* **Aim**: Pull out each line of the entries below that contains the string "filter", and copy those lines in the order they appear.

* **Provided records**:

'''

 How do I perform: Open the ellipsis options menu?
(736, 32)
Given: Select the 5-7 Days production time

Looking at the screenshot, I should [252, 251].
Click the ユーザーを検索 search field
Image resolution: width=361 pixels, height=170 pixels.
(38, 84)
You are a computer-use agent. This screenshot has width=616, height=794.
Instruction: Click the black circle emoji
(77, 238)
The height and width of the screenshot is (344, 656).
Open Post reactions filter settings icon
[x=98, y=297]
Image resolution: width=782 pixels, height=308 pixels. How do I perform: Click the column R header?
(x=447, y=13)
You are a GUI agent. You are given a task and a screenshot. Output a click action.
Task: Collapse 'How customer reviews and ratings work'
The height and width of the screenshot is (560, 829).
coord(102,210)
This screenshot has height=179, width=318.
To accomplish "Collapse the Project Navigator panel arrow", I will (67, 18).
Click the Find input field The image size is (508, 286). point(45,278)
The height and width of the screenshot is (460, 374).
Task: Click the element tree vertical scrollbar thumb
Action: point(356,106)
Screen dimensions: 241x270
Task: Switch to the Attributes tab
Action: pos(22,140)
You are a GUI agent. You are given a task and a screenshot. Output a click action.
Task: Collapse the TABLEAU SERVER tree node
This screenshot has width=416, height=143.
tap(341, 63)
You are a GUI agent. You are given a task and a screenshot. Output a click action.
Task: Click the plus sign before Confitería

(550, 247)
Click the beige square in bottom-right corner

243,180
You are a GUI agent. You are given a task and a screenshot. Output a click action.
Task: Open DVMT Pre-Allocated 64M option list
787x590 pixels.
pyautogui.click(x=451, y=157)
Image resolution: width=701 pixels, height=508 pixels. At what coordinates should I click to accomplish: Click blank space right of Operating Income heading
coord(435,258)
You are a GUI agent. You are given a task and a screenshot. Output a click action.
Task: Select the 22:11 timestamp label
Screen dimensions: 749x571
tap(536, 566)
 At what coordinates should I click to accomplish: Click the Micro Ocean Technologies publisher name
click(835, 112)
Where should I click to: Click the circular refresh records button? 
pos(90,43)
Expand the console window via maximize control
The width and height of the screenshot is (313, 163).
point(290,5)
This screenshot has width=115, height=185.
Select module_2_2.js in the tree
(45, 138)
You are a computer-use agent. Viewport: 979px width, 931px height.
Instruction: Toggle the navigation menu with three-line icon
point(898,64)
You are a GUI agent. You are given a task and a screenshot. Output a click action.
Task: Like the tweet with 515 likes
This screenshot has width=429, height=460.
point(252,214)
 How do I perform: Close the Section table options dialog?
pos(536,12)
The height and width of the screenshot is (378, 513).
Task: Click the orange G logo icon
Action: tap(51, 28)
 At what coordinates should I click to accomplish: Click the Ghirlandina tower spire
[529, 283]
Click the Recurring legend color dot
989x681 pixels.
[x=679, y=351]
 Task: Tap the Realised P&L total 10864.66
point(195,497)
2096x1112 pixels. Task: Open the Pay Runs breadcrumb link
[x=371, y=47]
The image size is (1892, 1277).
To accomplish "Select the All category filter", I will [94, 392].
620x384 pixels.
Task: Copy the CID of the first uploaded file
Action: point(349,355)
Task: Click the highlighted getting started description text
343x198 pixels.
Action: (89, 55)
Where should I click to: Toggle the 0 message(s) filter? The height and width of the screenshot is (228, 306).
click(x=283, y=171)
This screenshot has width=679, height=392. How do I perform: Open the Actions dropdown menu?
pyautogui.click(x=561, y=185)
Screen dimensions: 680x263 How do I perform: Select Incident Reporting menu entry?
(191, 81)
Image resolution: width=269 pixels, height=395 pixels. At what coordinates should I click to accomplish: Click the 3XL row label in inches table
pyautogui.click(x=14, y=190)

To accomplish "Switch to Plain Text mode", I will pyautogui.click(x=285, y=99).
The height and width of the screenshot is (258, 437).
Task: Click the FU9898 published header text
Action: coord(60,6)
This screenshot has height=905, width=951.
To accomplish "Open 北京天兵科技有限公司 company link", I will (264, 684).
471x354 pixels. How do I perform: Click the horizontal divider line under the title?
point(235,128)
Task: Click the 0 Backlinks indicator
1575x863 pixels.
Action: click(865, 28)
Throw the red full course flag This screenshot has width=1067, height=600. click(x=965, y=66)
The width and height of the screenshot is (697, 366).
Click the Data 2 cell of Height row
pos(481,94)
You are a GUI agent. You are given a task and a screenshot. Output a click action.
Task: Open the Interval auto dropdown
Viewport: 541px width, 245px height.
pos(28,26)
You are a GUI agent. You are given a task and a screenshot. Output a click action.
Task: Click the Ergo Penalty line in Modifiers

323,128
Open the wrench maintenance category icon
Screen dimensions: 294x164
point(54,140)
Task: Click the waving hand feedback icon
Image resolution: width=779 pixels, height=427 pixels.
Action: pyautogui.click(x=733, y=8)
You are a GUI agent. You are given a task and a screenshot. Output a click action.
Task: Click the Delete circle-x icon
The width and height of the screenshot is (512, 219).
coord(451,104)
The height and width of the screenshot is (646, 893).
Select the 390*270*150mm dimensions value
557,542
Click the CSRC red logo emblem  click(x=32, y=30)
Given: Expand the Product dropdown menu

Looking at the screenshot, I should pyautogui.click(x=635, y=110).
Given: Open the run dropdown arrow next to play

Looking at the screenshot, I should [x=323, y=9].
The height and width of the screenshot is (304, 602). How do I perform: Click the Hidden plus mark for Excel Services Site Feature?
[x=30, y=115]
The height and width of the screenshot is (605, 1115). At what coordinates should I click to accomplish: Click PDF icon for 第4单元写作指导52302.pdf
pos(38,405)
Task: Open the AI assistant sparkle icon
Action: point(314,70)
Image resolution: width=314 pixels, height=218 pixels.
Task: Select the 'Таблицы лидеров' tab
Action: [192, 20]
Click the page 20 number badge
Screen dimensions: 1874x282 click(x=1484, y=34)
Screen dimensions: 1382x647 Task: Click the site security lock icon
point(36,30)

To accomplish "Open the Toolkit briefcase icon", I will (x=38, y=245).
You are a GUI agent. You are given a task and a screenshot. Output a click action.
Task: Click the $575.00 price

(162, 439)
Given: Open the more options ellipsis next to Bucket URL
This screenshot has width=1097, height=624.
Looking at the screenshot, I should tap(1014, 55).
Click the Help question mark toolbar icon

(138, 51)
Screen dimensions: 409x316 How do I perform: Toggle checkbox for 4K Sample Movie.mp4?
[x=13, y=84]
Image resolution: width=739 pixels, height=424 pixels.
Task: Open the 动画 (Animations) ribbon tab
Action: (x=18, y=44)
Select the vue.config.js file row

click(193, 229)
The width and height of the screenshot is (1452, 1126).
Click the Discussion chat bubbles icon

'''

* **Full output**:
Open Post reactions filter settings icon
To accomplish "Select the All category filter", I will [94, 392].
Where should I click to: Toggle the 0 message(s) filter? The height and width of the screenshot is (228, 306).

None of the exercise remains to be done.